The flipside of this is that as apex predators, sharks are not above an easy meal and are fully capable of learning, associating and taking advantage of opportunity (Guttridge et al., 2009). Sharks inhabiting a reef learn to associate the sound of boats with easy meals, an easy buffet of already-hooked and easy-to-catch meals, served every weekend of the year (Mitchell et al., 2018). It’s therefore highly plausible that this combination of factors would make it seem like there are more sharks stealing catches, when in fact there are less. Sharks have simply learned where and when to go for an easy meal, and numbers at these particular reefs are not representative of the overall population.
...sharks are not above an easy meal and are fully capable of learning, associating and taking advantage of opportunity.
Therefore, in concluding this article, we can see that all of the available science points to decreasing shark populations off our coasts.
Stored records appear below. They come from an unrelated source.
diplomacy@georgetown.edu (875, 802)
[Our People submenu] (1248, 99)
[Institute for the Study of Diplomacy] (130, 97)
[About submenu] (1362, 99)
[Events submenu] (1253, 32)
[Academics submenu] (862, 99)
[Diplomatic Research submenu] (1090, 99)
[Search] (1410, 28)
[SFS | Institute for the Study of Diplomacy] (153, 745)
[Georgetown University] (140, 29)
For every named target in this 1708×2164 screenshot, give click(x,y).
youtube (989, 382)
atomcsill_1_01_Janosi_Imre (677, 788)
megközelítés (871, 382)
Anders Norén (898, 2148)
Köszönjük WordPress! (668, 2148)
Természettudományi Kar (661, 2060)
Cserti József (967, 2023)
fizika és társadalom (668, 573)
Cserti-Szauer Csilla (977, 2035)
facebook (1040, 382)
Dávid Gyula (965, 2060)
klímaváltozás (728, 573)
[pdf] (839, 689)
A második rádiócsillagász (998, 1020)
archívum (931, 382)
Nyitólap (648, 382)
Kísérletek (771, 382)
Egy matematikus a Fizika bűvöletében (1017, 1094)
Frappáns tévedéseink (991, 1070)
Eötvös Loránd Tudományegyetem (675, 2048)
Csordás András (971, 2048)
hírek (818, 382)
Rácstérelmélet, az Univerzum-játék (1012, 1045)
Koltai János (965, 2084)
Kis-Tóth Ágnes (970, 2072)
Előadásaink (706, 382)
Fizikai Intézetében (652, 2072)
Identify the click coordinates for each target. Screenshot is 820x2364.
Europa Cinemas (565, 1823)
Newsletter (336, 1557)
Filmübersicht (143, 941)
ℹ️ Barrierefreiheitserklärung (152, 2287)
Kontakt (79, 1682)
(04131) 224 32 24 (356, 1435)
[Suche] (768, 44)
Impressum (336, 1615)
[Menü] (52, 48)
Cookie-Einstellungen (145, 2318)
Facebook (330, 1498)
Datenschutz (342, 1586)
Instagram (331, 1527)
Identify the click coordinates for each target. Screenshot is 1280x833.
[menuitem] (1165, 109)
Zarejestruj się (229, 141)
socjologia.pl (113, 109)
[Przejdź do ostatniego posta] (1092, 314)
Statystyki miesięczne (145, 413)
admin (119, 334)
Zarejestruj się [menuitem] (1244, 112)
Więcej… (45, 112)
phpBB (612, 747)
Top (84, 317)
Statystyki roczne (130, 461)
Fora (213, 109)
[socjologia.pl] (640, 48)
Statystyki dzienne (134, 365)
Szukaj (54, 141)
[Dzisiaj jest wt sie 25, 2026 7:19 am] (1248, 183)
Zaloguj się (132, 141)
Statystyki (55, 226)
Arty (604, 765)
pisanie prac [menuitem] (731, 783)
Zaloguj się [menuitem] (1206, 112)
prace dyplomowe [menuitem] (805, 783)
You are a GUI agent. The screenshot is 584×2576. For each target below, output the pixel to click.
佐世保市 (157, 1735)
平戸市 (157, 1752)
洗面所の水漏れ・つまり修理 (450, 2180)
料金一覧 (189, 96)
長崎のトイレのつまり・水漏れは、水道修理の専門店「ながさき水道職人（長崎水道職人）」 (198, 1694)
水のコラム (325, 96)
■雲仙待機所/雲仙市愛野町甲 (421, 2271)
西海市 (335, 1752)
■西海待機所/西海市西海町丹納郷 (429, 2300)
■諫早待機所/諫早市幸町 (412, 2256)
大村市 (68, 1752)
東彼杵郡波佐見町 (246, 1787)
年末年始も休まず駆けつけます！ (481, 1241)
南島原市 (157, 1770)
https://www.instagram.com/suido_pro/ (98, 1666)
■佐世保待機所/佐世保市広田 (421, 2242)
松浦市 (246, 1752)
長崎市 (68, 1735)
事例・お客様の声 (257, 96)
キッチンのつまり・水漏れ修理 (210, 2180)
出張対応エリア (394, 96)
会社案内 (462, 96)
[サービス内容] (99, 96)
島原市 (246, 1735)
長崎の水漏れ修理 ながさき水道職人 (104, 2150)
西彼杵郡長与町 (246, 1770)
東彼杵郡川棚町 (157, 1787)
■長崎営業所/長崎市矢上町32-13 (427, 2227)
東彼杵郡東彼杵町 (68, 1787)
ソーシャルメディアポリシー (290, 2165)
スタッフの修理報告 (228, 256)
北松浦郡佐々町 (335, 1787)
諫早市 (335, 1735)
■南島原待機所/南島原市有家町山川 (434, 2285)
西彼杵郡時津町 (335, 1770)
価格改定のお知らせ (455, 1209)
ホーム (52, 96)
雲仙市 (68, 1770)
While many don’t see sharks for the benefits they provide, it’s important to understand that shark culling is not the answer and that along with an ethical right to simply exist, sharks are incredibly important to the ecosystems they rule over and many of those benefits actually contribute to activities such as fishing, snorkelling on a coral reef, diving and many others. We need healthy shark populations for many reasons outside the scope of this article, but hopefully, scientifically approaching things can help clear up the truth about shark populations and ultimately aid in dispelling many of the myths that surround them.